Fang Shengyi: Today we see a lot of art practitioners who are earnestly hoping to obtain approval from the system or from certain interest groups. Why have you chosen to stay independent? The problem of survival is a problem everyone has to face. For the past twenty years China’s art market was only beginning to mature, without depending on the government, or the system, how did you manage to get by and fund your projects?
Gao Brothers: The system is ubiquitous. We were once also a part of the system, so we know how the system damages individuals. We are not willing to attach our lives – lives we only get to live once – to some system or organization, nor can we tolerate the oppression exercised by the system and the organization on individual freedom. Our family education taught us that “a man of honor does not join cliques”, and we still cling to that belief. As for the problem of survival, we have been rather lucky. We started cooperating with galleries since 2000, and we haven’t had any major difficulties with making a living and funding our own projects. Of course, financially, we are doing better today than before.
Fang Shengyi: What do you think is the most important quality about a work of art? Is it its Chinese characteristics, or its international appeal, or the individuality of the artist as reflected in the work? What do you think of the Orientalist tendency in art?

Gao Brothers: Individuality is naturally the most important. Chinese characteristics and international appeals are only byproducts of a work’s individuality. We believe that individuality comes from an artist’s lived experiences, and it is individuality that makes an artwork true, unique, unrepeatable and irreplaceable. Artists do not need to look for so-called “Chinese characteristics”. “Chinese characteristics”, as well as “the Chinese card”, “the Chinese way” and “the Chinese experience” – these are all phrases art theorists write in their summary reports on a Chinese art scene. Such phrasing is a strategy aimed at strengthening national competition in the international culture arena. Culture, like sport, is a competition that the collective Chinese have to win. Concern over art’s Chinese characteristics will eventually hurt the artist’s individuality and independence. When we create, we never stop to wonder if the work looks Chinese or not. It is the feelings and thoughts we get from real life that are most important and most deserve our respect. For Chinese artists to look for Chinese characteristics in art is as silly as looking for donkeys when you are already riding one.

**What the task asks:** Rewrite the interview, starting with "Gao Brothers: The" and going on through "today than before.", with "galleries" replaced by "collectors".

**Data lines:**

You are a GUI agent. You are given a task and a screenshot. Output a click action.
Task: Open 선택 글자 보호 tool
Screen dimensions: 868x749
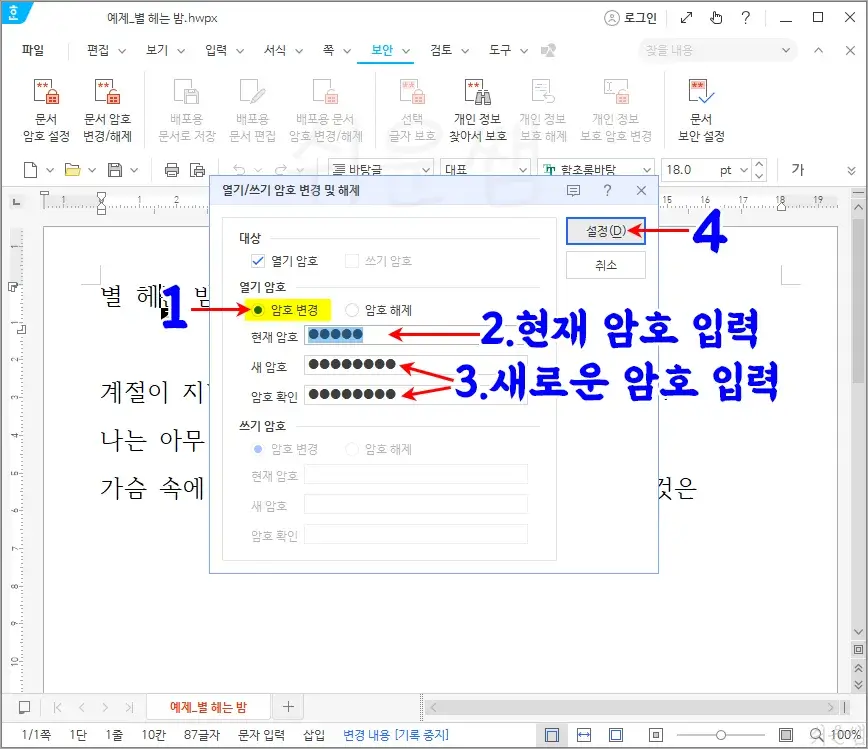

**Written response:**
Gao Brothers: The system is ubiquitous. We were once also a part of the system, so we know how the system damages individuals. We are not willing to attach our lives – lives we only get to live once – to some system or organization, nor can we tolerate the oppression exercised by the system and the organization on individual freedom. Our family education taught us that “a man of honor does not join cliques”, and we still cling to that belief. As for the problem of survival, we have been rather lucky. We started cooperating with collectors since 2000, and we haven’t had any major difficulties with making a living and funding our own projects. Of course, financially, we are doing better today than before.